Bienvenida a mi mundo, pensó Willie.
Bruce, comprendiendo por fin que Willie no iba a venirse abajo y confesar todos los crímenes pendientes de resolución en los libros, reanudó el interrogatorio.
– Así que no se habrían embolsado gran cosa por sus esfuerzos, aun cuando se hubiesen salido con la suya.
– Un par de cientos, quizás, incluida la calderilla.
– Muchas molestias por un par de cientos. Seguro que tenían maneras más fáciles de obtener ganancias.
– No tenemos cámaras.
– ¿Cómo dice?
– Cámaras de seguridad. No las usamos. Las hay en la mayoría de los sitios, pero aquí no. Tal vez han deducido que no teníamos y han pensado, qué demonios, intentémoslo.
– En tiempos desesperados, medidas desesperadas.
– Algo así.
– ¿Le han parecido hombres desesperados?
Willie se detuvo a pensar.
– Bueno, amables no eran. Desesperados, no sé.
– Dicho de otro modo: ¿le han parecido la clase de hombres que necesitan dinero?
– Todo el mundo necesita dinero -se limitó a contestar Willie.
– Sólo que nuestro amigo, el de la cabeza rota, llevaba cuatrocientos o quinientos dólares encima, por no hablar de una pistola muy bonita. Yo no diría que vivía tan apurado como para atracar un taller mecánico por un par de cientos de pavos.
– Desconozco la psicología criminal. Ése es su terreno.
– Conque desconoce la psicología criminal, ¿eh? -Bruce pareció encontrar gracioso el comentario. Incluso se rió, aunque sin la menor naturalidad. Fue como si alguien hubiese escrito las palabras «ja, ja, ja» delante de él y luego, poniéndole una pistola en la cabeza, le hubiese obligado a leerlas en voz alta.
– ¿Y el coche? -preguntó Bruce cuando acabó de reírse.
– ¿Qué pasa con el coche?
– Según lo que usted le ha contado a la policía, vinieron aquí en coche, y el otro…, esto…, el otro «presunto» ladrón se marchó en el mismo vehículo. ¿Por qué iban a necesitar un coche si ya tenían uno?

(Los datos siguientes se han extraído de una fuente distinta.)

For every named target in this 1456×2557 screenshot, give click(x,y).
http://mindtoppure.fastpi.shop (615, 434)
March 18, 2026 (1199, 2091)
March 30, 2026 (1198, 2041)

– Puede que estuvieran planeando un atraco y quisieran un vehículo que no hubiera forma de relacionar con ellos.
– En ese caso les habrían matado a usted y a su compañero para que no pudieran identificarlos ni a ellos ni al coche.
– Bueno, por eso uno acabó con un martillo en la cabeza en lugar de un sombrero. Oiga, señor Bruce…
– Prefiero «agente especial Bruce».
Willie miró a Bruce sin inmutarse. Se produjo un silencio tenso, hasta que Willie soltó un suspiro teatral y continuó.
– … Agente especial Bruce, no entiendo cuál es su problema. No hemos tenido ocasión de prepararles una taza de café a esos individuos para invitarlos a sentarse a que nos explicaran sus motivaciones. Se han presentado aquí, me han roto la nariz, me han dicho lo que querían, y el resto ya lo sabe.
– Sí, lo sé. Son ustedes unos héroes. Ya hay un reportero del Post ahí fuera esperando para sacarles una foto. Van a hacerse famosos. Será bueno para el negocio.
– Seguro -dijo Willie con una pizca de inquietud.
– No parece que le haga mucha gracia -señaló Bruce.
– ¿Quién necesita esa clase de publicidad?
Bruce desplegó una amplia sonrisa.
– ¡Precisamente! -exclamó-. A eso iba yo. ¿Quién la necesita? Usted no, y tal que vez tampoco su socio en el negocio.